31/12 - 18:10 - Nahum Sirotsky, correspondente iG em Israel
A ministra do Exterior de Israel deve viajar a Paris nas próximas horas para rever o plano de cessar-fogo de 48 horas francês com o presidente Sarkozy e o ministro de Assuntos Estrangeiros. Ambos estão com vinda à região marcada para a próxima semana.

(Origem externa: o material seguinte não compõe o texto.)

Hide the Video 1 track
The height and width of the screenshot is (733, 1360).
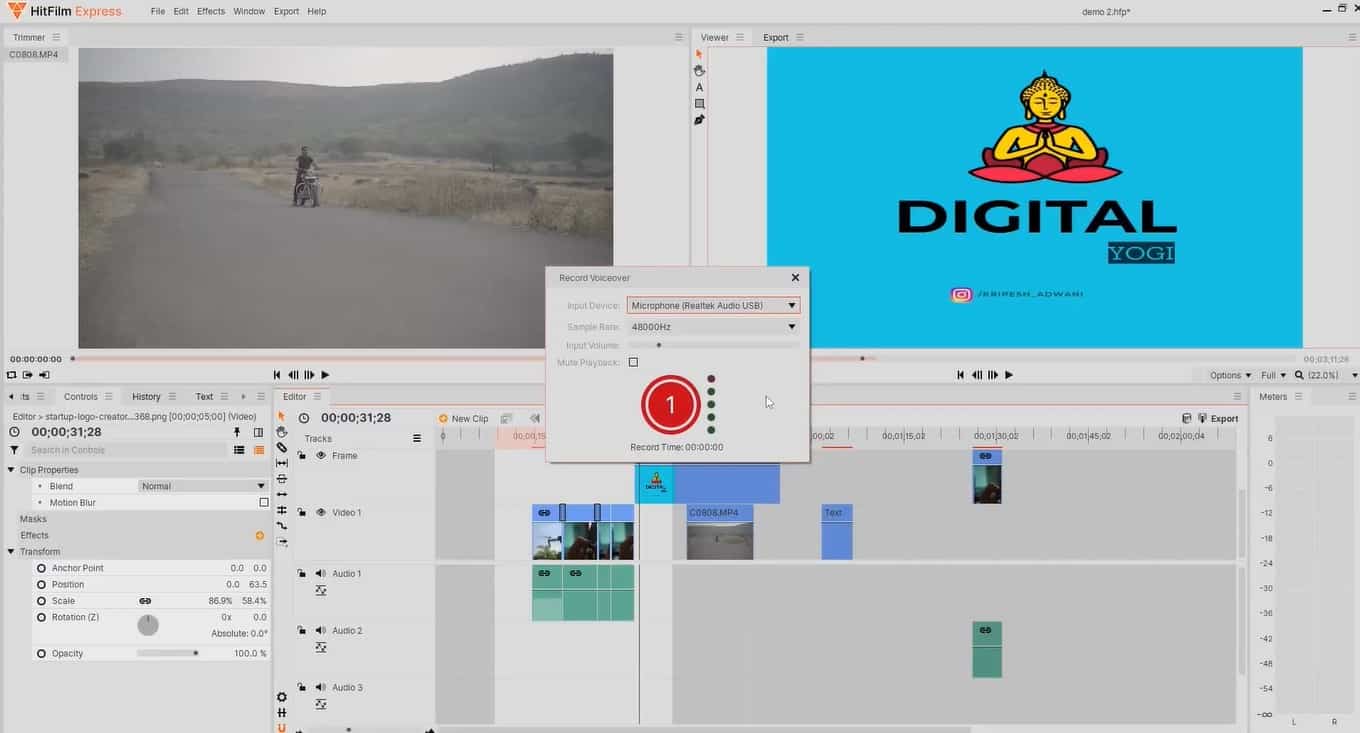click(321, 513)
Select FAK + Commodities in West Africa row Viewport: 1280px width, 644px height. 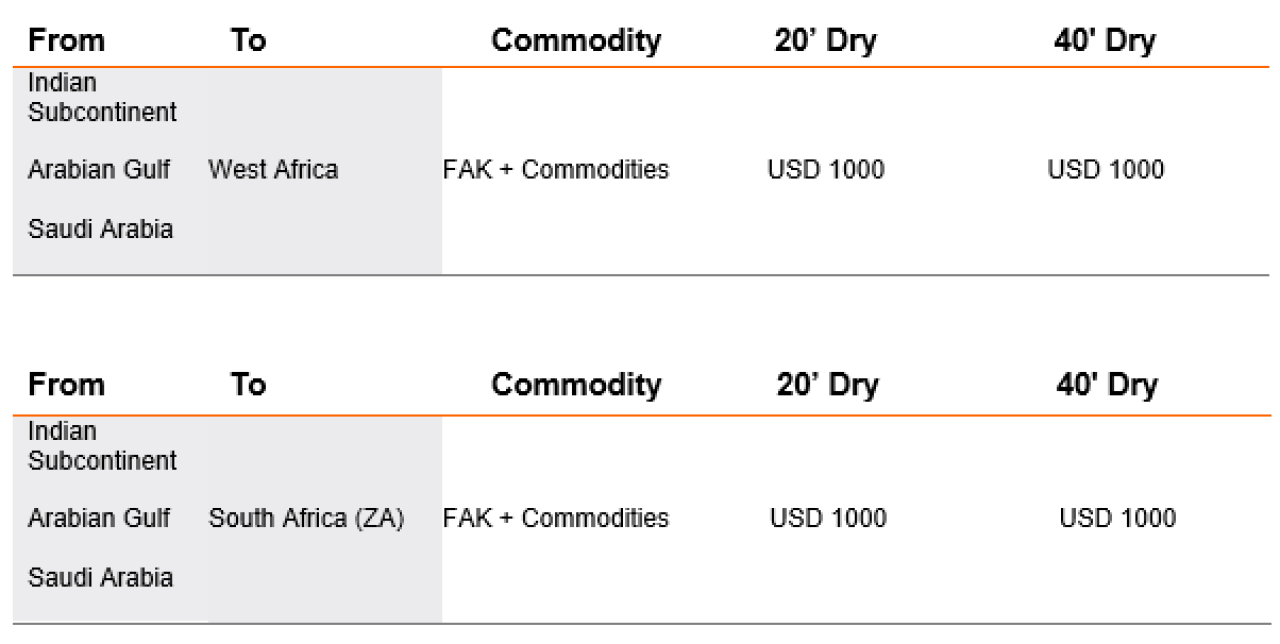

Pressões e sugestões de um cessar-fogo chegam de vários governos e instituições. E o simples fato da visita de Tzipi Livni a Paris deve ser considerado significativo face às inúmeras declarações de dirigentes de Israel de que não interessa um cessar-fogo. Só pode significar que existe a possibilidade e que depende apenas das condições e garantias.
Assim entendo.
O confronto continua com os ataques aéreos de Israel e os contra-ataques do Hamas com mísseis. A história das guerras ensina que até os mais breves intervalos resultam de negociações.
Há uma sutil mudança no vocabulário de ministros de Israel. Não mais falam de acabar com o Hamas, como disseram vários deles em emissoras de televisão durante o dia, pois “é algo que penetrou nos corações dos crentes”. Fala-se de se obter suficientes garantias de que não mais voltariam a ocorre os ataques de mísseis.